I’m still amazed that we went to the moon in 1969, more than a half century ago, and we haven’t gone further into space since. Sure, our probes have, and remarkably so, but I’m astonished that humans haven’t yet been to Mars, a difficult but achievable mission. In “2001: A Space Odyssey,” humanity was already visiting Jupiter and witnessing the birth of the star-child twenty years ago! Obviously, 2001 should have been 2101. Maybe in 80 years we’ll visit the outer planets, assuming we haven’t nuked ourselves back to the Stone Age.

For some reason, I was thinking of the movie “Planet of the Apes” yesterday and its jaw-dropping ending. In the U.S., we seem far more intent on building new nukes than exploring space. We have a mania for destruction, a mania for weapons and wars, thus the ending words of Charlton Heston in that movie were and remain all too appropriate and haunting.

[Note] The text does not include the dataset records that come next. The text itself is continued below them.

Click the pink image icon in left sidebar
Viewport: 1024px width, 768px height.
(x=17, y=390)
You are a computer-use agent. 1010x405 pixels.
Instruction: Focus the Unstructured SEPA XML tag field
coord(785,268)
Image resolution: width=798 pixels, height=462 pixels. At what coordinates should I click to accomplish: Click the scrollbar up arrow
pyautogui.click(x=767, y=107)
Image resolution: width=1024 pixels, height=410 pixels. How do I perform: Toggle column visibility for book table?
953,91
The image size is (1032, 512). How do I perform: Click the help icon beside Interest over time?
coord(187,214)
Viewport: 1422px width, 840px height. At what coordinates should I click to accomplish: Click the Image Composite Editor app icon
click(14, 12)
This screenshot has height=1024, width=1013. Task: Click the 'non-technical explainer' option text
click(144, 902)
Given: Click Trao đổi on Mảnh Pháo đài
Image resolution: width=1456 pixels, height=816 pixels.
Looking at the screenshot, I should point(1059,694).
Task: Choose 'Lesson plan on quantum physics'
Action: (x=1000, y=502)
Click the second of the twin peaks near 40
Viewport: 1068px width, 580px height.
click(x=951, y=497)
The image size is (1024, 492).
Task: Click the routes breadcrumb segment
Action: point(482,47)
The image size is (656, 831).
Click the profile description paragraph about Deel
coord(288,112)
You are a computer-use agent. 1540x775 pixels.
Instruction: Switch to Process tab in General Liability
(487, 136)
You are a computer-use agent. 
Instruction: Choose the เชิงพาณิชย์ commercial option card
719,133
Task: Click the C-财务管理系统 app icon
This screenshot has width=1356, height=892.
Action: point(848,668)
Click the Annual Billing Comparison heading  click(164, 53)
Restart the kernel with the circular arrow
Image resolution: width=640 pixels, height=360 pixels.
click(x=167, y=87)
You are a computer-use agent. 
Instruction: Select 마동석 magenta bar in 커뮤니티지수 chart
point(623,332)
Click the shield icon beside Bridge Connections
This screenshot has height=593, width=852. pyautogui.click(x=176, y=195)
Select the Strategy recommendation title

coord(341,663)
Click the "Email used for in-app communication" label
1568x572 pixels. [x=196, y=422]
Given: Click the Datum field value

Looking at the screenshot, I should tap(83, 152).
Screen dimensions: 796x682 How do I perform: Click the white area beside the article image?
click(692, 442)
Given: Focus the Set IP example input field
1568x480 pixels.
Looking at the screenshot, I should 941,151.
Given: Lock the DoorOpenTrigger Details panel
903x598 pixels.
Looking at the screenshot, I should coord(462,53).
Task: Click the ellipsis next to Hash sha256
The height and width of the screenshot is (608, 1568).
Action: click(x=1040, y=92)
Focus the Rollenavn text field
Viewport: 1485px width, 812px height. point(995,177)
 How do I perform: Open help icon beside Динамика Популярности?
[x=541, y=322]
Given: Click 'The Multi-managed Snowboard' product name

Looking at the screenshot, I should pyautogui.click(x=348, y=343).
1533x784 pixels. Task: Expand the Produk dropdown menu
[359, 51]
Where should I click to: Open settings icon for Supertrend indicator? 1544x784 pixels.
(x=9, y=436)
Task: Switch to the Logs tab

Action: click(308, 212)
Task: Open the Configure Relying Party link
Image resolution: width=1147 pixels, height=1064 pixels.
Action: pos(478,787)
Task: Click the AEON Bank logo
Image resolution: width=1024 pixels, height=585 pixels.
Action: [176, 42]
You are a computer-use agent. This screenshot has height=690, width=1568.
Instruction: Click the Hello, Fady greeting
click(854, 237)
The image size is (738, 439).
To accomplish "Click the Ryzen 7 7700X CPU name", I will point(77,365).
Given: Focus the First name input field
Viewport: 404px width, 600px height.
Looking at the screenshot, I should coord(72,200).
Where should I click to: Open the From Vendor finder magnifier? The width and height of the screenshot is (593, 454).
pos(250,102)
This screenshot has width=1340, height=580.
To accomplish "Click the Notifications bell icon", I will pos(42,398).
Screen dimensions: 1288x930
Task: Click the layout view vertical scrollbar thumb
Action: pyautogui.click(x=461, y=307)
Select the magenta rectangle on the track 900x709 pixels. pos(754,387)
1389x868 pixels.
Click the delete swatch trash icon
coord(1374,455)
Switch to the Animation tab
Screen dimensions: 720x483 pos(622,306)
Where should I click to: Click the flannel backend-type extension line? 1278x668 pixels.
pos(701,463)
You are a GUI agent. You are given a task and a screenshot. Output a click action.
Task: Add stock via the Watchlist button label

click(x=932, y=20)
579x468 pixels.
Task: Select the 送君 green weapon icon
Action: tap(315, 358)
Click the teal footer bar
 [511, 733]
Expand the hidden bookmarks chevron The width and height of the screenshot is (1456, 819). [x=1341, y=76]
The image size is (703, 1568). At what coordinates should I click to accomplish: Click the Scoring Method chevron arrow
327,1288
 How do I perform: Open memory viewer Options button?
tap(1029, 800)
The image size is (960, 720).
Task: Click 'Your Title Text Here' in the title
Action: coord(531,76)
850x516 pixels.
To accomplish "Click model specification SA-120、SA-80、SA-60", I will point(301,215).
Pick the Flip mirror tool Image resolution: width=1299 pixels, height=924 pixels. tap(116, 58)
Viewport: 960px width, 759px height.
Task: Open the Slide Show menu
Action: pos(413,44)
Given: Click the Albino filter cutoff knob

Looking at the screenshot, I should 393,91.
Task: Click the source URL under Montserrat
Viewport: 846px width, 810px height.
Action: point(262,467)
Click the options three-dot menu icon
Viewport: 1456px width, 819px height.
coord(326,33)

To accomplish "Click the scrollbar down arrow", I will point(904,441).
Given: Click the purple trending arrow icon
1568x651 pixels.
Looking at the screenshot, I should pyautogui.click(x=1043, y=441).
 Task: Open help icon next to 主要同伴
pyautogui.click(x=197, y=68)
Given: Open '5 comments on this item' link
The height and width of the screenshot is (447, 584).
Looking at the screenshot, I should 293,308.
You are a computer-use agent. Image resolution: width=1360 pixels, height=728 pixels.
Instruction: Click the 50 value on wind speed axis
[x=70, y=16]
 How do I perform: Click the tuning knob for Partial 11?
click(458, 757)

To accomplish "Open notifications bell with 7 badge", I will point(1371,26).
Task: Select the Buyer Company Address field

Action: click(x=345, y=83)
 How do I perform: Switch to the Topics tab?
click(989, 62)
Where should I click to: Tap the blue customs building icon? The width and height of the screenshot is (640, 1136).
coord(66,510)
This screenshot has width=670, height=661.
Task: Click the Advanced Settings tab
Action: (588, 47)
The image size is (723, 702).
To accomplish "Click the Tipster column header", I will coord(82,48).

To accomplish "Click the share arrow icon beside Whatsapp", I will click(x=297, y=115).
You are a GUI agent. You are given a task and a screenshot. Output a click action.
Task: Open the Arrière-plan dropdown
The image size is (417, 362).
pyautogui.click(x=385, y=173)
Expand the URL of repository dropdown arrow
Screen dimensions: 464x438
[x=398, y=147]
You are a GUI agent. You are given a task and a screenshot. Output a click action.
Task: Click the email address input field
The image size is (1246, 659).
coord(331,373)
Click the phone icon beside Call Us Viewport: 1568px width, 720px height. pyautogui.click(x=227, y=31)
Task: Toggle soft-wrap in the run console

I wish we had a shadow earth, an unspoiled one sitting in the sky, shining down on kids in playgrounds across the world. But we don’t, so we had better wise up and take better care of this one. Unless you want Charlton Heston cursing you out.

18 thoughts on “When Is the Moon Not the Moon?

  1. Not to burst your bubble or rain on your parade or take a dump on your enthusiasms or anything, but the distances involved in interplanetary and interstellar travel make it the stuff of science fiction — emphasis on fiction. We don’t fathom millions, billions, or trillions of dollars well (all now just illions). Try lightyears. Space travel (and inevitably, star wars) is fun to think about and contemplate, no doubt, especially the highly entertaining novels and movies and comics, but the scale of these yawning distances is just too great. That’s what science fiction is always inventing make-believe technology (warp engines, star gates, folding space, etc.) to overcome the emptiness. Add to that the difficulty of maintaining a microhabitat for humans, who lose muscle mass and degrade even after a short time when in low- or no-gravity environments to which we’re not adapted. We can’t even establish permanent underwater living spaces with supply from land; the vacuum of space is even more daunting. Plus, all of the nearby bodies (think in terms of cosmic scale) appear to be lifeless. We’d probably need to go much farther afield to find life (intelligent or not) statistical models guarantee must be out there in the galaxy/universe.

    Liked by 3 people

    1. Yes, interstellar travel is impractical without something like “hyperdrive” or “warp drive,” and of course Einstein’s theory of relativity is almost always overridden or ignored.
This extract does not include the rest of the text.